To answer this question I consulted Comrade Serebryakov who is better informed than I am. He was appointed by the Central Committee to the commission, the other members of which were Dzerzhinsky, Krestinsky and Lezhava, set up to take steps towards improving the relations between the Commissariat for Foreign Trade and the Commissariat for Internal Affairs, since our representatives abroad had information that these relations were anything but satisfactory. At my request Serebryakov gives the following answer to the note of delegate Minkin: “Comrade Minkin states ...” (reads).
After this commission a subcommission was set up. It is very easy to play at opposition, since there are disgraceful goings on with us in every commissariat, and the infelicitous mention of guarantees and 30,000 employees in the commissariat’s technical publishing house is very characteristic in the sense that you can always find scandalously disgraceful things here. You will find the same thing in any division of the Red Army. Nevertheless our Red Army has been winning victories all the time.

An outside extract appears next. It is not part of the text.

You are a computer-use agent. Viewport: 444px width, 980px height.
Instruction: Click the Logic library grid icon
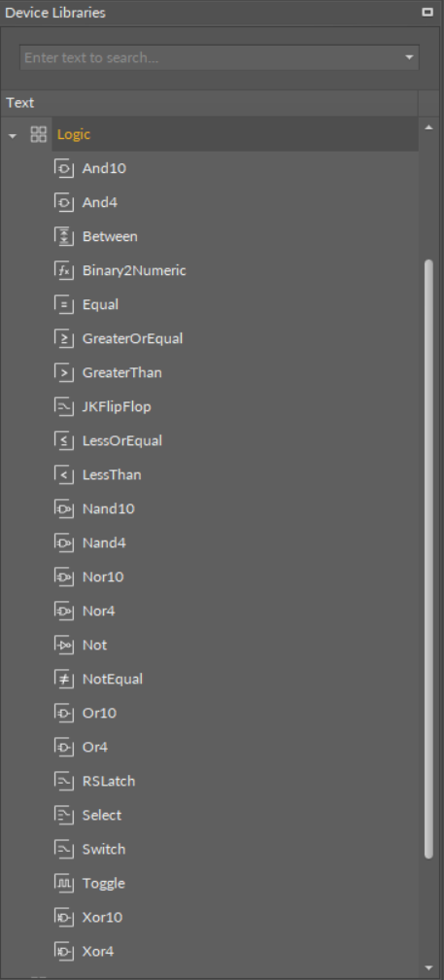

The thing is to apply in good time to the institution that has to remedy matters, and not talk about it here, where we cannot collect accurate information about what Comrade Ryazanov has heard of this or that person and has not checked it or discovered the true facts. Is that democratic centralism? It is not at all democratic, and not at all centralism, but disorder and the introduction of chaos. Complaints should be lodged with Party bodies. If that body does not fulfil its duty it should be made to give a strict account of itself.
Among the notes that have been sent up there is the question of reducing the army. On this subject Comrade Trotsky will make a special statement, and you will decide whether this question should be dealt with today or at the next special meeting of the R.C.P. group. I can tell you that after an ad hoc commission on demobilisation headed by Trotsky and Dzerzhinsky was set up, the C.C. decided to start demobilisation, and this is now going on. It is being dealt with by the military department, and you will receive an exact report.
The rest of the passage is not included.